Increased vascular wall thrombogenicity combined with reduced blood flow promotes occlusive thrombus formation in rabbit femoral artery.

Abstract

Plaque disruption does not always result in complete thrombotic occlusion. The mechanism of arterial thrombus propagation remains unclear. We studied how vascular wall thrombogenicity and blood flow reduction affect thrombus propagation using a rabbit model of single and repeated balloon injury. After balloon injury of the normal femoral artery, the blood flow was reduced to 50%, 25%, or 10% (n=5). Small mural thrombi composed of aggregated platelets were produced, but no occlusive thrombi developed in any flow reduction. Three weeks after the first balloon injury, neointima with tissue factor expression and increased procoagulant activity was developed. Balloon injury of the neointima with the same blood flow reduction (n=5) induced fibrin-rich thrombus formation.
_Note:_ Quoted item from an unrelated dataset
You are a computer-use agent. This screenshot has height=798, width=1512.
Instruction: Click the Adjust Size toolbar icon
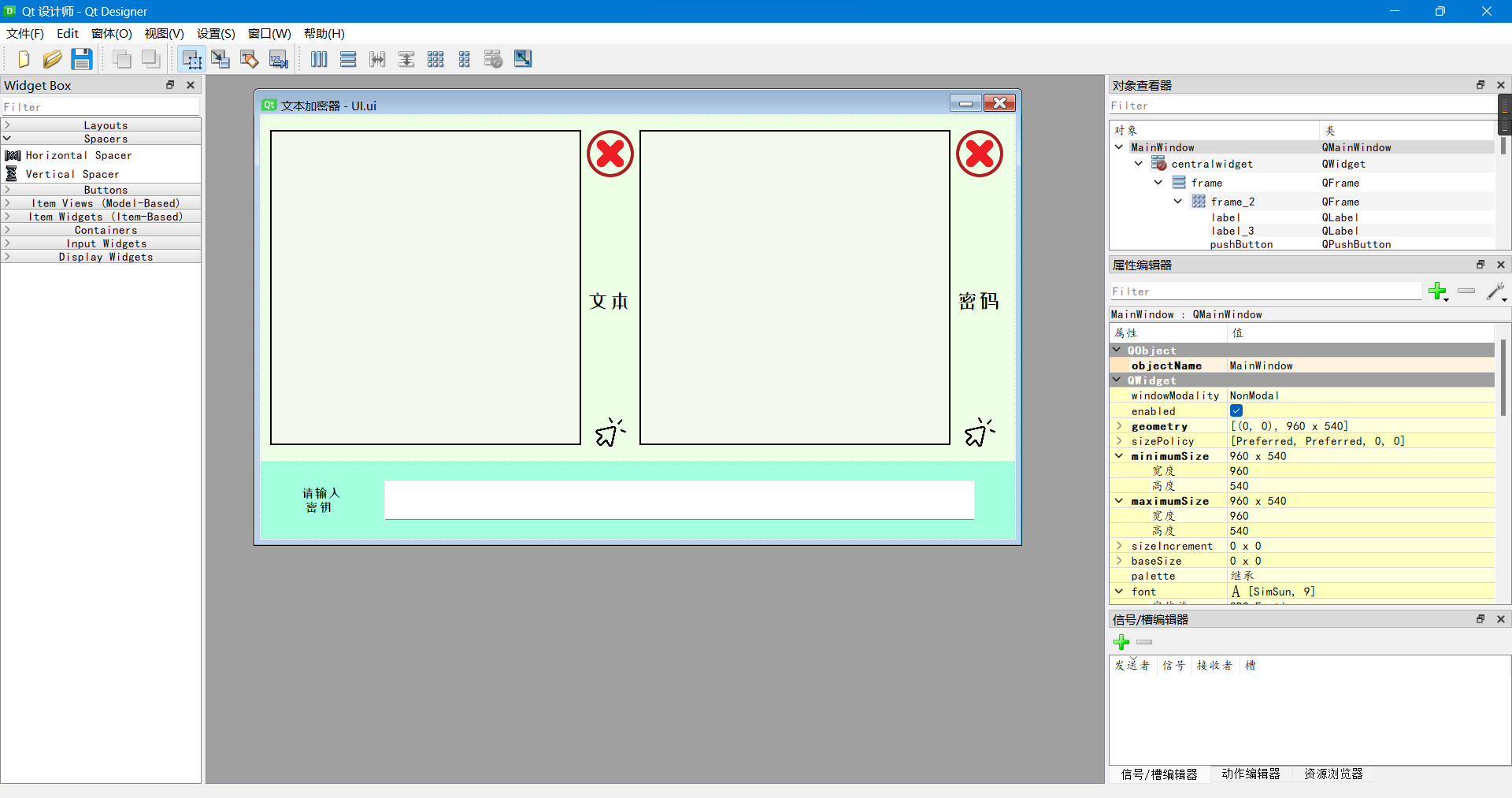[x=522, y=59]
Additionally, injury with flow reduced to 25% and 10% promoted thrombus propagation resulting in vessel occlusion within 160+/-18 and 71+/-17 seconds, respectively. An injection of anti-von Willebrand factor (vWF) monoclonal antibody (AJW200; 1.0 mg/kg) prevented occlusive thrombus formation. Increased vascular wall thrombogenicity together with a substantial blood flow reduction is crucial for occlusive thrombus formation, and vWF plays an important role in thrombus propagation. Reduced blood flow at plaque disruption sites might contribute to thrombus propagation leading to acute coronary syndromes.